Foto: KTG Karlsruhe Tourismus GmbH (Mende)
Gebäude mit bewegter Geschichte Historische Details über die Karlsburg Durlach in der Führung „Von Menschen und Mauern“
25. Februar 2018 TEXT: 0

In der Dauerausstellung des Pfinzgaumuseums erzählt Gabriele Rillig von der bewegten Geschichte der Karlsburg: „Als Markgraf Karl II in Durlach ein Schloss bauen wollte, waren die Menschen nicht begeistert. Sie mussten ohnehin schon ihre Fuhrwerke zur Verfügung stellen und hinterher aufräumen, wenn er aus Pforzheim für eine Jagdgesellschaft hierher kam. Dafür wurden sie nicht einmal bezahlt“, so die Kunsthistorikerin. Vor diesem Hintergrund wird klar, was auf dem Gemälde von Karl Roux nicht stimmt: Der Fürst übergibt seinen Untertanen dort Geld. In Wahrheit arbeiteten sie jedoch gratis für ihn, als Gegenleistung durften sie die Ländereien bewirtschaften.

Karlsburg Durlach war früher Gästehaus

Als 1563 der Bau der Karlsburg begann, mussten dafür 40 Gebäude abgerissen werden. „Die Häuser wurden den Besitzern aber bezahlt“, sagt Gabriele Rillig. An architektonischen Modellen und alten Zeichnungen erklärt die Expertin, wie die royale Anlage im Zentrum von Durlach aussah, als sie neu errichtet war. Vom ursprünglichen Ensemble ist heute nur noch der Prinzessinnenbau am südlichen Ende erhalten. Er war früher ein Torgebäude, was die Längsschlitzen verraten, an denen einst eine Zugbrücke befestigt war. Die Brücke liegt angeblich sogar noch unter der Erde.

Schlossterrasse lag an der Bushaltestelle

Die heutige Karlsburg wurde erst im 18. Jahrhundert errichtet, damals wohnte dort nicht die Fürstenfamilie, sondern deren Gäste, Beamte oder Angestellte. Dahinter existierte ein identischer Bau für Dienerschaft, Küchengebäude und Wäscherei.  An der heutigen Haltestelle Durlach Schlossplatz befanden sich früher ein Jungferngarten für die Töchter des Fürsten sowie der Altan, eine Art Schloss-Terrasse.
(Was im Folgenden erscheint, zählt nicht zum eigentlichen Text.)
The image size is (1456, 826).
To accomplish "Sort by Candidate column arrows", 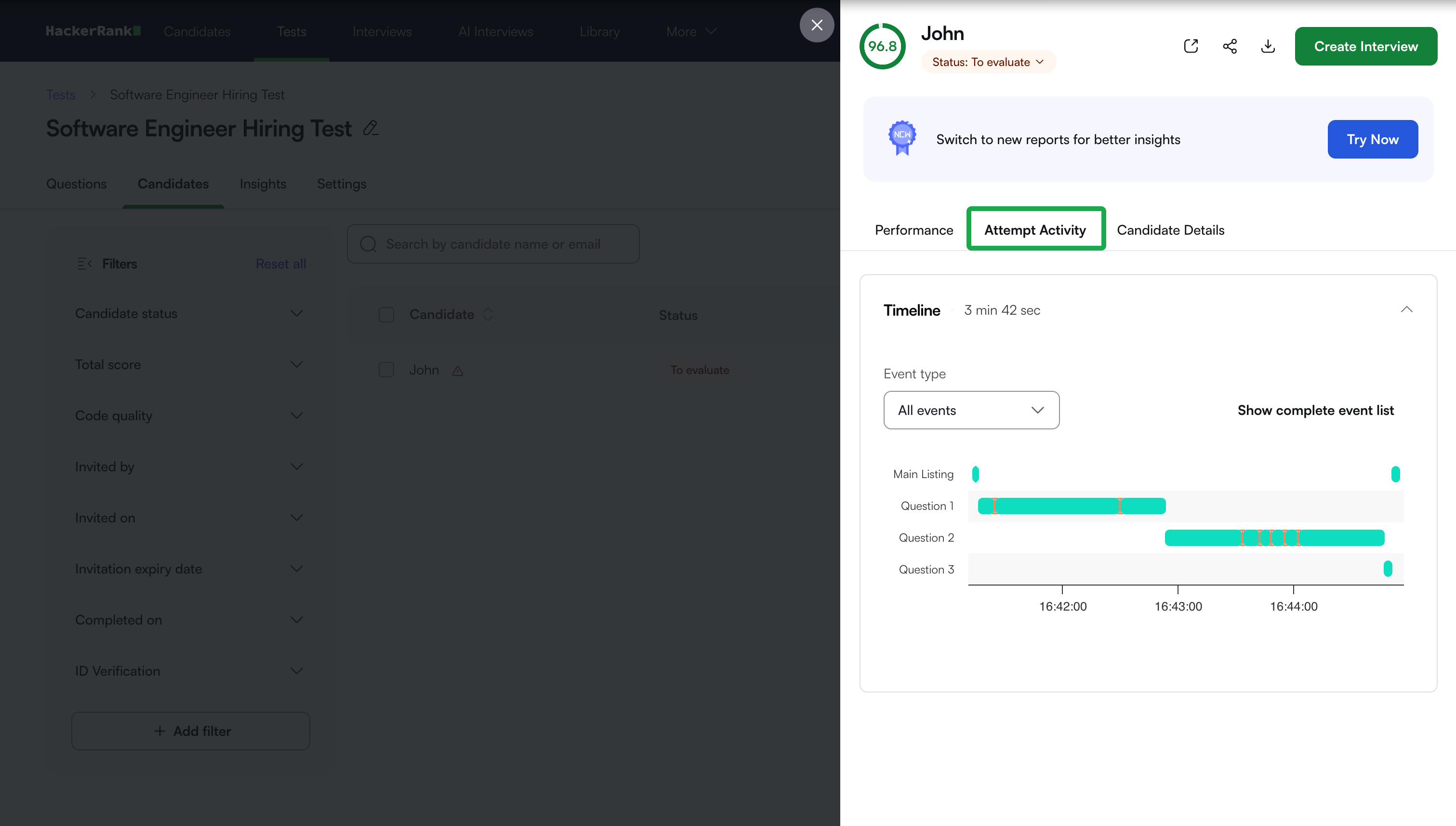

Im Pfälzischen Erbfolgekrieg wurden die Karlsburg und große Teile Durlachs 1689 zerstört und anschließenden wieder neu aufgebaut.

Dachboden aus dem 17. Jahrhundert

Die historische Tour führt uns auch auf den Dachboden des Museums. Dort ist es im Winter bitterkalt, weil der Blick zum barocken Dachstuhl mit Original-Balken aus dem Jahr 1700 bewusst offen gehalten wurde. Nach einem Gang um die Fassade des Prinzessinnenbaus erkennen wir auch, dass die Fensterbretter nur aufgemalt sind. Am Ende steht noch eine Stippvisite zu den Nachbargebäuden an, denn dort finden sich Mauerreste der Karlsburg und der Treppenaufgang zum Altan.